Outrage, Humor, Context

Burn, baby, burn
Burn, baby, burn

David Brothers was one of the smartest comics bloggers on the scene a few years back when I was at my peak of following the industry, and he’s remained one of the few whom I still follow despite my current pull list being a shadow of its former self.

[Side note: Have to get to Midtown soon before they cancel my bare-minimum pull list again. Particularly looking forward to Joshua Dysart’s Unknown Soldier.]

He has a great post up at his site, 4thLetter, called SuperHHero KKKomics 200Hate: A Year In Review, an exponentially more substantiative response to the knee-jerk (but cleverly illustrated) 2008: The Year of Misogyny, that starts as a typical rant about the poor treatment of blacks in comics, but quickly becomes something much, much better.

Some of my favorite highlights of 200Hate include:

Barack Obama– leader of Dark Reign, gullible enough to trust Norman Osborn
Crispus Allen– killed his own son, has to have some old white lady re-ignite his faith in God after he tries to kill his best friend for being a lesbian, probably Pro Prop 8, forced to wear goatee as racial identifier, likely never-nude
Falcon– lost his best friend, hasn’t appeared in Captain America lately, was set on fire once
Manhattan Guardian– tossed aside the second a WHITE Guardian shows up
Martian Manhunter– murdered with a spear (martians count as black, see also Lil Wayne “We are not the same, I am a martian”)
Spawn– blows own head off in own comic, promoting the suicide of strong and proud black men
Spawn (Michael Jai White)– Killed by the Joker in The Dark Knight, movie goes on to make a billion dollars
Storm– taken from high profile X-Men appearances to be a supporting character in some lower-selling book, forced into arranged marriage, needs Emma Frost (who once enslaved her) to call her names just so she can feel like she belongs somewhere
Tyler Perry– still not invited to write a Black Panther story where T’Challa remembers how his big grandma was the one that scared him into following the path of the warrior, leaving untold the story of Bg’mama, the true power of wakanda

The full list is long, laugh-out-loud funny at times, and well worth reading; there are hints throughout of how serious, or not, Brothers’ purported outrage is, but his underlying point is sound:

These lists of brutalization and despair are absolutely worthless without context.
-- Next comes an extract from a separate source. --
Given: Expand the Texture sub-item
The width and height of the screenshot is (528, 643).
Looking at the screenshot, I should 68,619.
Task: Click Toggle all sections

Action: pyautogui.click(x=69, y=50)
Otherwise, you’re just left with hollow talking points. Matt Murdock is a cheating jerk? Hey, guess what he realizes (and mopes about) in the very next issue? She-Hulk was cancelled? Congrats, it sells just barely above the rest of Marvel’s cancelled books and shed a third of its readers over a year. Wonder Woman brutalized in Final Crisis, a story about the entire planet being brutalized under the heel of Space Hitler, corrupted, and forced into mind control? Really?
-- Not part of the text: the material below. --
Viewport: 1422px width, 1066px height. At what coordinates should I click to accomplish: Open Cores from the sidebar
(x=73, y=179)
After an exhausting two-year campaign for President, and what will be an even higher-profile transition than 2000’s tainted fiasco, I’ve had enough of canned talking points to last me a lifetime, and uniformed outrage over ridiculous plotlines and badly written comic book characters just leaves me cold these days.

Most comics suck, superhero and otherwise. Period.

Want to read better comics? Then make the fucking comics!

Or, as Brothers concludes, if you’re going to write about comics, at least “do the barest minimum of research before trying to do any kind of analysis.”

One thought on “Outrage, Humor, Context

  1. Awesome point and article!

    This reminds me of a near-argument yesterday with a co-worker (I’m a librarian) about whether or not Ezra Jack Keats’ “Snowy Day” was racist. I advanced that he wasn’t and she pointed out the stock elements that all of his critics did thirty years ago and since. I pointed out that there was a context missing. She’s got it all figured out, so whatever. Write your paper, honey.